We brush our teeth after we’ve eaten breakfast. We eat junk food because we’re feeling sad. We exercise because we committed to do it at 5 pm every day. We get angry because someone cut us off in traffic.
Associate your habit with some kind of event, reminder, time, or emotion.
One of the easiest things to do is simply stack your new habit on top of an existing habit that you already do.

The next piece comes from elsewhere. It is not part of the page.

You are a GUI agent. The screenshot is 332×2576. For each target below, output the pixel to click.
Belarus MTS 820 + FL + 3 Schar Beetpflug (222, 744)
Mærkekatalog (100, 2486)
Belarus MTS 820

Another option is to make doing your new habit that you need to do a requirement before you can do something that you really want to do (like watch TV or go on social media).
8) REWARD YOURSELF.
Habits are created when the habit or action is rewarding.
Healthy habits often have a more boring long-term reward whereas unhealthy habits often have a more exciting immediate reward.
To solve this, find some way to immediately hi-five or reward yourself for doing your habit every time you do it as well as for being consistent over a period of time.
Your rewards should help you level up and make you better, not worse.
9) DON’T BE ALL-OR-NOTHING
It’s not the single daily action that transforms your life, it’s the lifetime of consistent and repetitive daily actions that do.
Even when things aren’t going well and you can’t do your habit perfectly, doing something is better than nothing at all and losing all of your momentum.
The key to building a habit is to keep moving forward, even when it’s not perfect, long enough for it to become a habit and a part of your identity.
Think “always something” rather than “all-or-nothing”.
10) HELP OTHERS.
Sometimes the best way to learn something is to teach it.
Get others to join you on your journey as an accountability partner or teach them what you’ve learned so far.
When helping others, there’s a lot more pressure to lead by example.